EXCERPT PROVIDED >>
# # # # #
# Gaggia Classic electrical problem



## Winny (Feb 4, 2020)

Hello,

My first first post on this forum.

I have an old (10+ years) Gaggia Classic with the Mr Shades PID mod and upgraded steam wand. It's generally been in good working order and over the years I've replaced parts such as the pump and the boiler gaskets. The other day there was a strong electrical burning smell which I tracked down to the Gaggia, so I switched it off. I tried turning it back on some time later and it tripped the mains circuit breaker.

One likely cause is a short circuit which may have been caused by the upper plate bracket being loose. This is the rectangular metal piece which sits around the main switch inside the machine - it had come loose and had slipped down onto the top row of switch connectors. The mains circuit break still happens with the bracket out of the way.

Does anyone have any idea which parts I've most likely fried? If it's a major repair I might consider getting a new machine.
# # # # #
DATA SECTION >>
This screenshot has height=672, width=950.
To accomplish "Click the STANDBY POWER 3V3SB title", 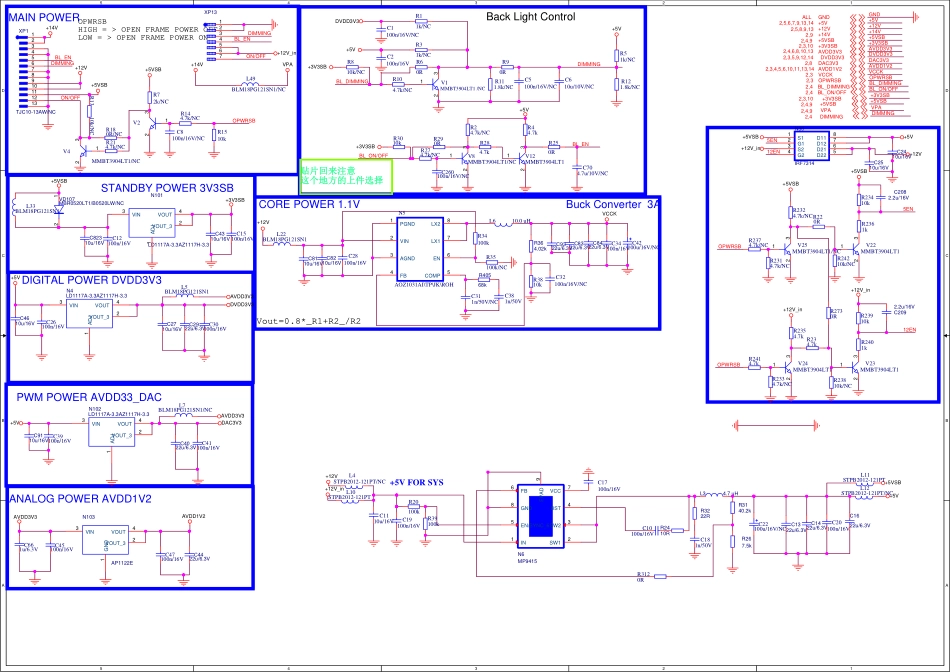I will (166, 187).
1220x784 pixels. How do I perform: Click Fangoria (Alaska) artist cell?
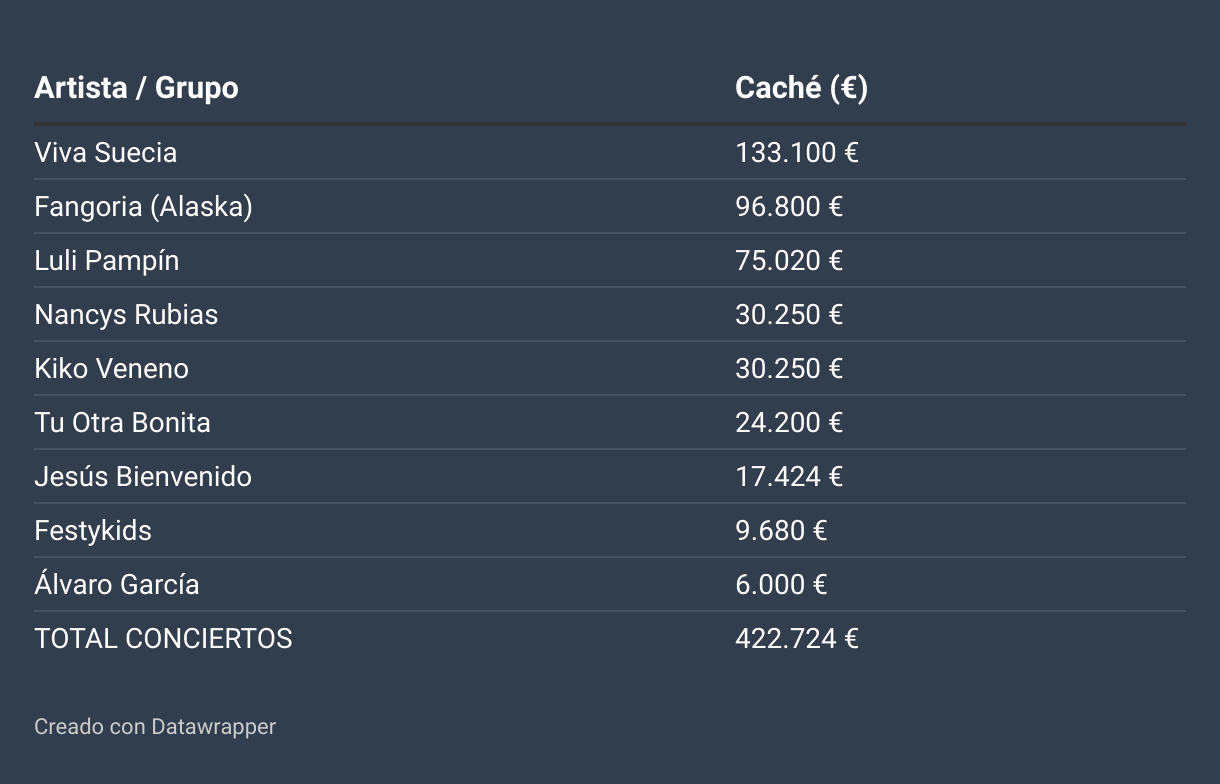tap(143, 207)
# # # # #
WORK TO DO >>
A. Print the part of the Gaggia Classic forum post from "My first first" up to and including "of the way.".
B. In the Gaggia Classic forum post, what tripped when the poster tried turning the machine back on?
C. Continue the Gaggia Classic forum post from the point where it stops.

RESPONSES BY TASK >>
A.
My first first post on this forum.

I have an old (10+ years) Gaggia Classic with the Mr Shades PID mod and upgraded steam wand. It's generally been in good working order and over the years I've replaced parts such as the pump and the boiler gaskets. The other day there was a strong electrical burning smell which I tracked down to the Gaggia, so I switched it off. I tried turning it back on some time later and it tripped the mains circuit breaker.

One likely cause is a short circuit which may have been caused by the upper plate bracket being loose. This is the rectangular metal piece which sits around the main switch inside the machine - it had come loose and had slipped down onto the top row of switch connectors. The mains circuit break still happens with the bracket out of the way.

B. The mains circuit breaker tripped.

C.
Many thanks.

Andrew


----------



## Agentb (Feb 11, 2017)

Could be anything.

If there's a strong smell you should be able to sniff out or visually see a suspect.

I'd try removing one / then two of the boiler elements and see if the that isolates it...

??


----------



## allikat (Jan 27, 2020)

It's always possible that one of the elements has gone and shorted to the case. The other option is that the rattling around of the loose part has scratched the insulation of a wire in an annoying spot. Another possible is that one of the switches has decided to be faulty in an annoying way, since they're their own little 240v parts, they could be at fault.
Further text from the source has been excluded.